Solder Joint Reliability

“The Morphology Evolution and Voiding of Solder Joints on QFN Central Pads with a Ni/Au Finish”

Authors: Julie Silk, Jianbiao Pan and Mike Powers; This e-mail address is being protected from spambots. You need JavaScript enabled to view it .
Abstract: This paper reports on a comprehensive study regarding the morphology evolution and voiding of SnAgCu solder joints on the central pad of two different packages – QFN and TOPS – on PCBs with a NiAu surface finish. Samples were isothermally aged at the equivalent of 0, 2, 7 and 14 years service life. Representative solder joints were cross-sectioned and analyzed using scanning electron microscopy (SEM) and energy dispersive X-ray spectroscopy (EDX) to investigate the evolution of the solder joint morphology as a function of gold content and isothermal aging. IMC thickness was measured. The effect of gold content on the void percentage was studied as well. The results show that if copper is available to dissolve into the solder joint, the AuSn4 IMC from the bulk does not migrate to the interface as a result of thermal aging. The IMC thickness grew with aging as expected; however, with copper base metallization, the IMC was dominated by Cu6Sn5, and with nickel base metallization on both sides of the joint, the IMC was dominated by AuSn4. Voiding analysis showed that thick gold metallization on thermal pads leads to more voiding and larger standoff height. (IPC Apex Expo, February 2012)

Wave Soldering

“Pb-Free Selective Wave Solder Guidelines for Thermally Challenging PCBs”
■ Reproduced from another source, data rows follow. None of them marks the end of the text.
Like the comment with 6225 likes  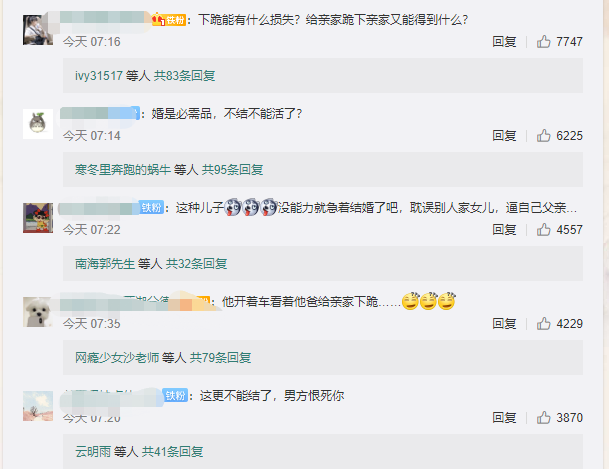click(x=543, y=135)
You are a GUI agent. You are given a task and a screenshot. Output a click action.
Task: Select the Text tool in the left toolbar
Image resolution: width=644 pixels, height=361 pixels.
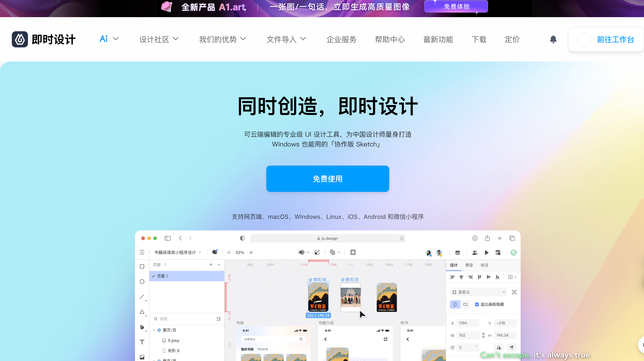pos(142,342)
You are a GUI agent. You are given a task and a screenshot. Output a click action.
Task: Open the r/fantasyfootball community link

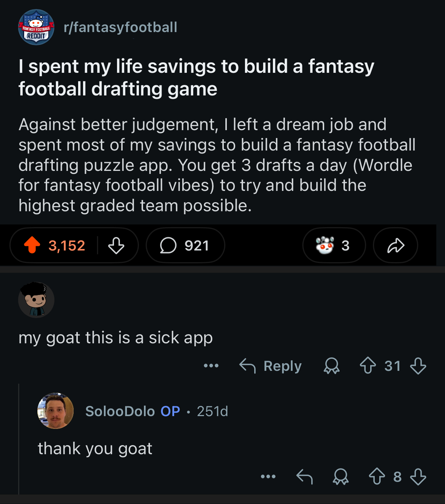click(x=120, y=27)
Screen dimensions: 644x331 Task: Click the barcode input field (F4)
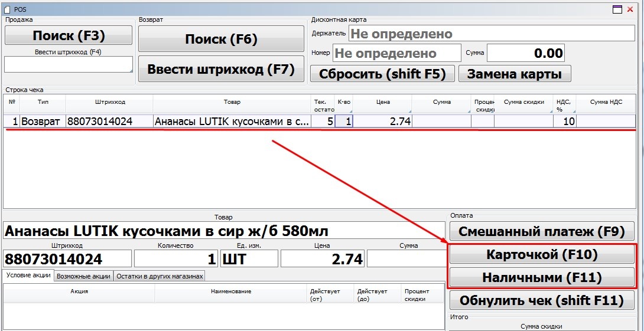pos(69,64)
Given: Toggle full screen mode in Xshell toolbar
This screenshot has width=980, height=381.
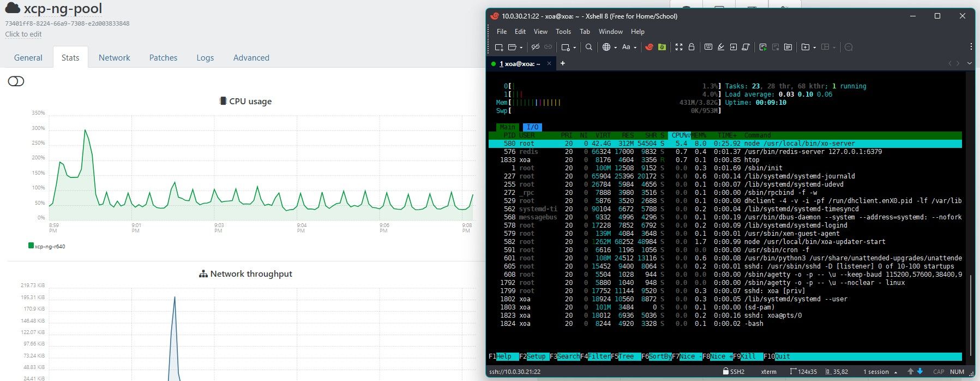Looking at the screenshot, I should [679, 47].
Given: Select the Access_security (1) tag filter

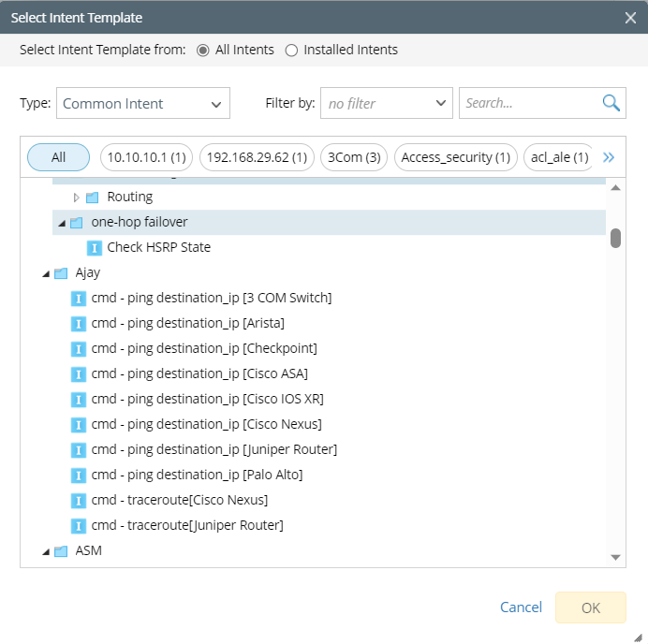Looking at the screenshot, I should (x=456, y=157).
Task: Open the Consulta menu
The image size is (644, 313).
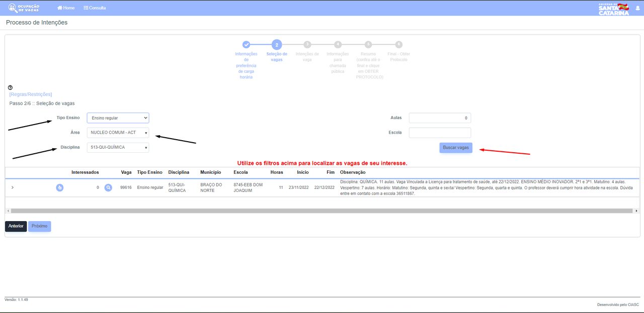Action: [x=95, y=8]
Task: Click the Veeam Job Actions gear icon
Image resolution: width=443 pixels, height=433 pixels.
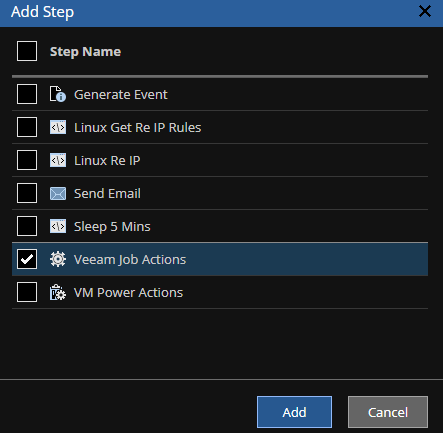Action: (x=58, y=259)

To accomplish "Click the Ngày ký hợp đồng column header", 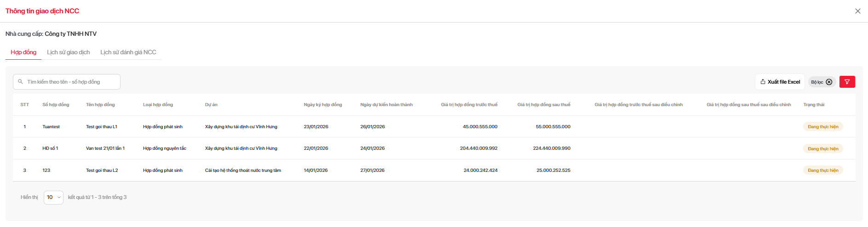I will tap(322, 105).
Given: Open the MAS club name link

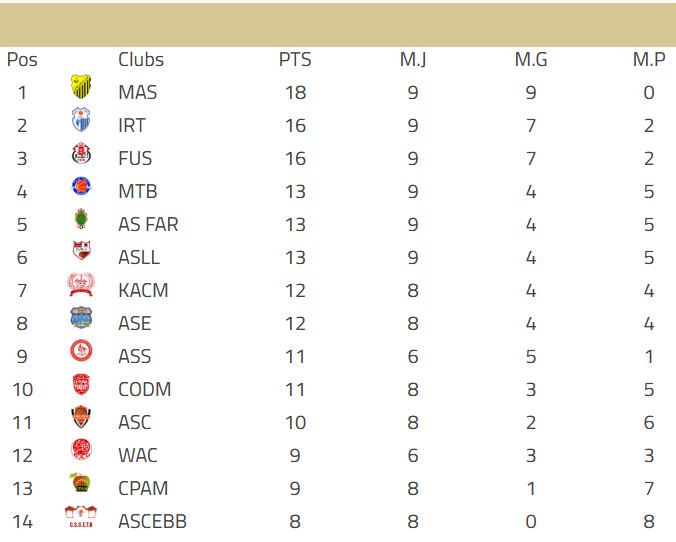Looking at the screenshot, I should pyautogui.click(x=137, y=93).
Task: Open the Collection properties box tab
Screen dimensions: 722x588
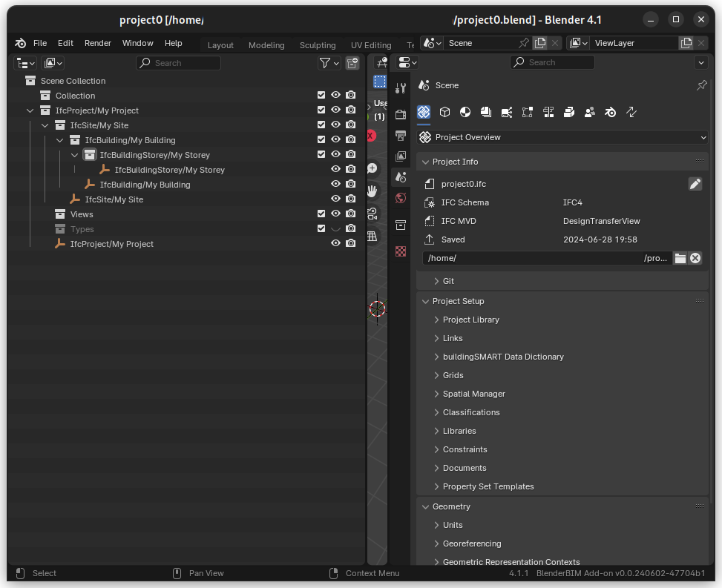Action: click(401, 225)
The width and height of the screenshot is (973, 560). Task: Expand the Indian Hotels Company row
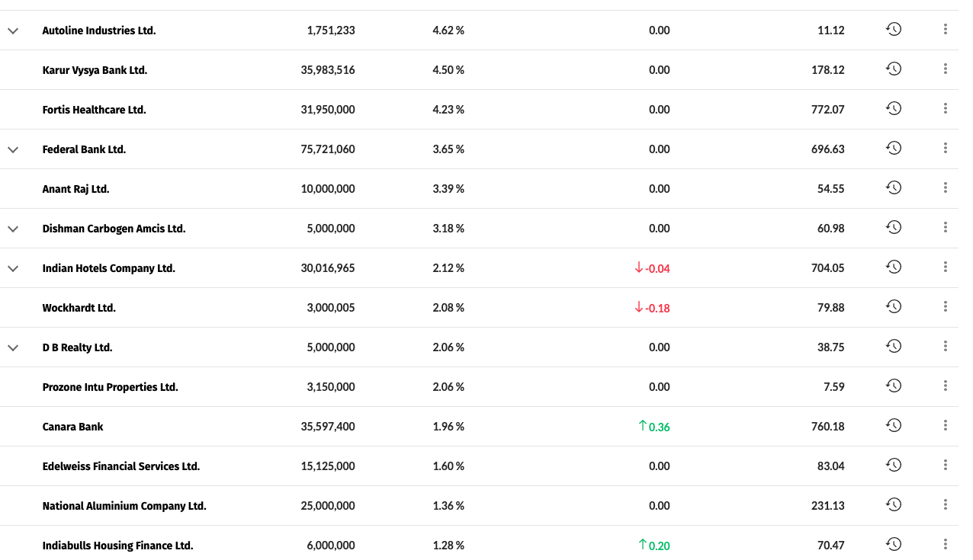click(12, 268)
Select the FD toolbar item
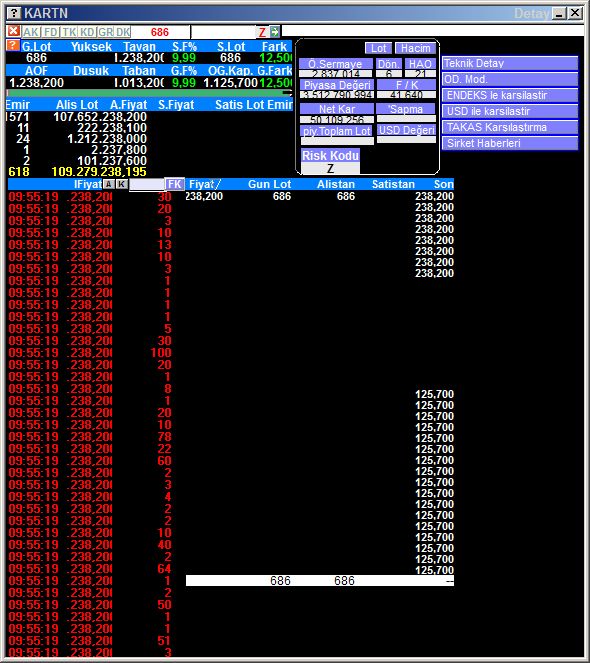The height and width of the screenshot is (663, 590). point(50,32)
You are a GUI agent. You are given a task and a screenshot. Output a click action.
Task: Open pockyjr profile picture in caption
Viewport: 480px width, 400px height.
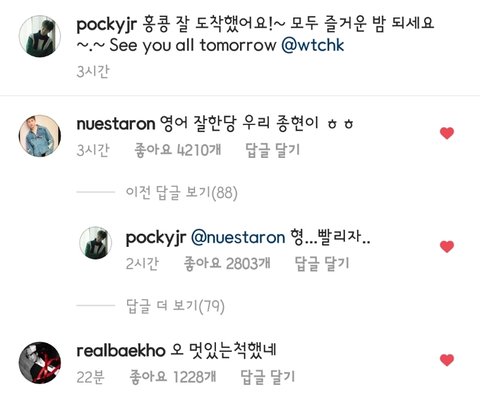click(40, 36)
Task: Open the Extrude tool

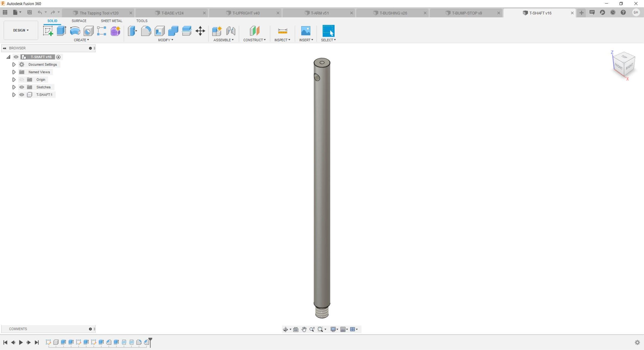Action: click(x=61, y=31)
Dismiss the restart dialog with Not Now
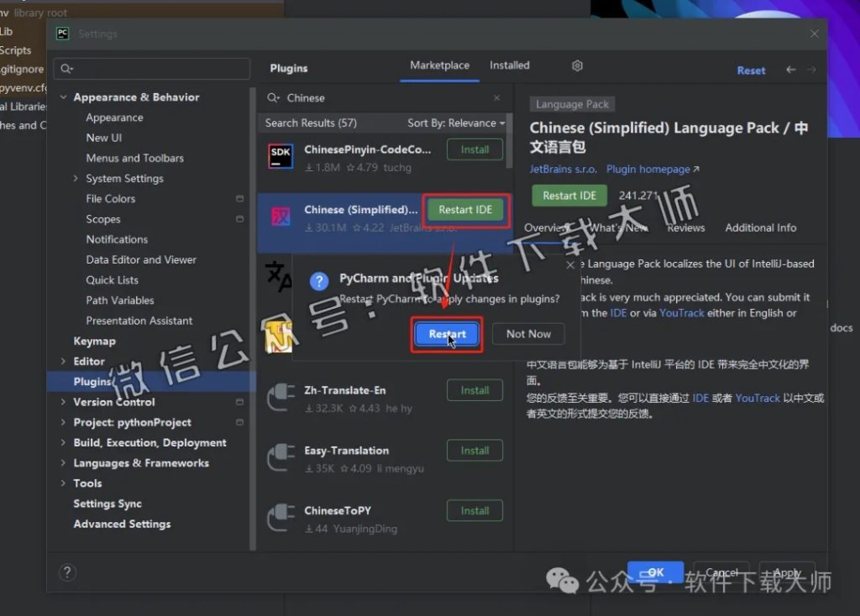This screenshot has height=616, width=860. pos(527,333)
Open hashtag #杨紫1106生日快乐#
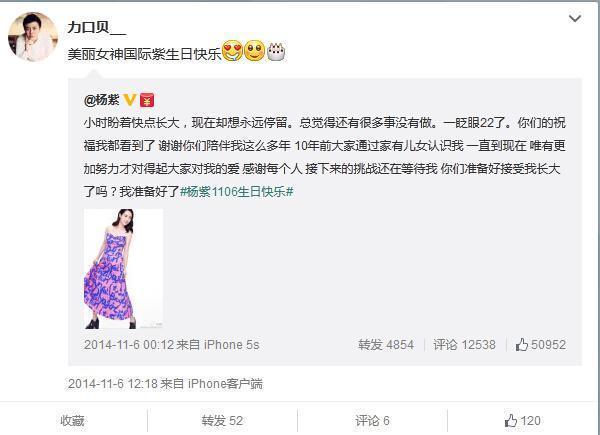Image resolution: width=600 pixels, height=435 pixels. [236, 191]
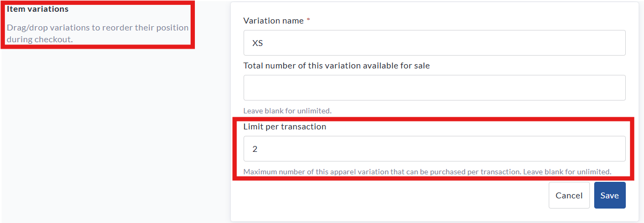Focus the Limit per transaction input field
Screen dimensions: 644x223
point(434,149)
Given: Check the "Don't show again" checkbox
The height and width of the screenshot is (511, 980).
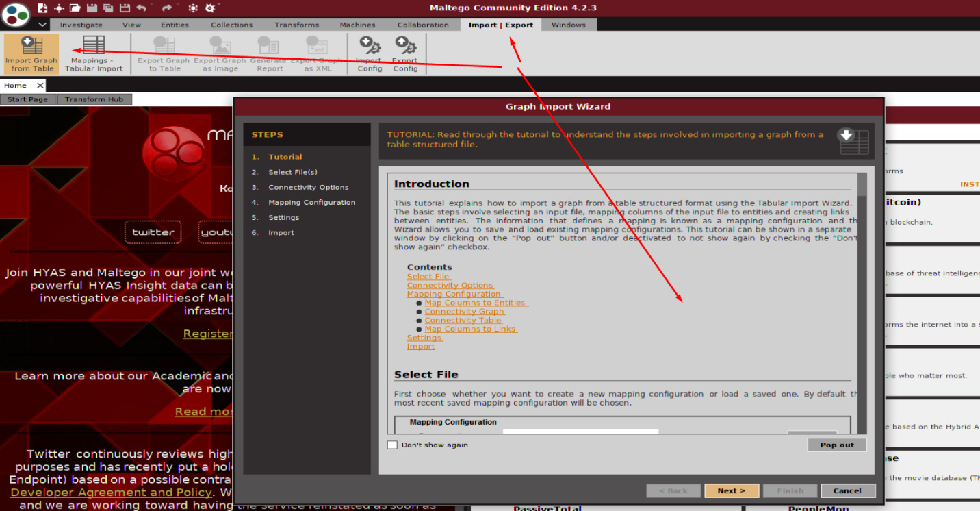Looking at the screenshot, I should [x=392, y=445].
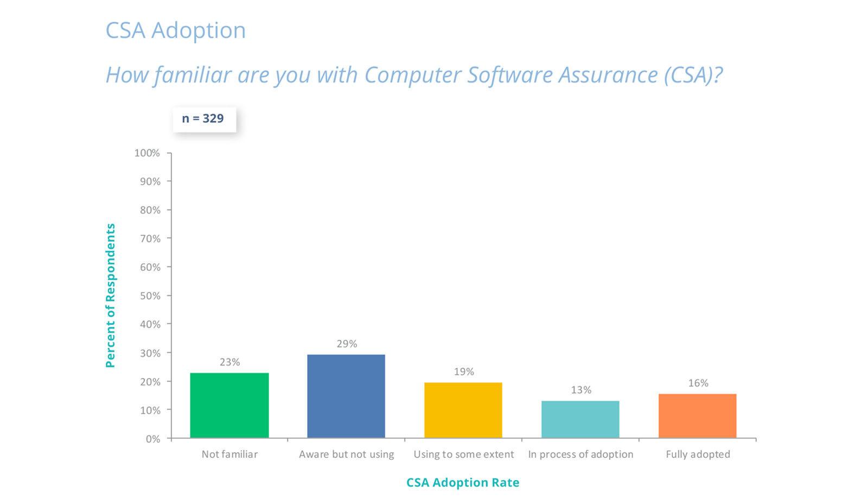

Authors: Ramon Mendez, Helen Lowe and Ismael Marin; This e-mail address is being protected from spambots. You need JavaScript enabled to view it .
Abstract: This paper presents the outcome of a study done with a thick, thermally challenging test vehicle wave soldered using a wide range of selective pallet opening sizes. The test vehicle is 3.05mm (0.120") thick with 20 copper layers, including 10 plane layers, and is populated with several PTH component types. Other design variables include pin-to-hole clearance and quantity of plane layers connected to each pin. PCBs were assembled with a Pb-free alloy (Sn-Ag-Cu) and also SnPb as a baseline. A design of experiment was performed to optimize the wave solder process parameters. Then the optimized process parameters were held constant to focus on varying the pallet opening size only. The results for the various pallet opening sizes and their interaction with the other design factors are discussed. (IPC Apex Expo, February 2012)

This column provides abstracts from recent industry conferences and company white papers. Our goal is to provide an added opportunity for readers to keep abreast of technology and business trends.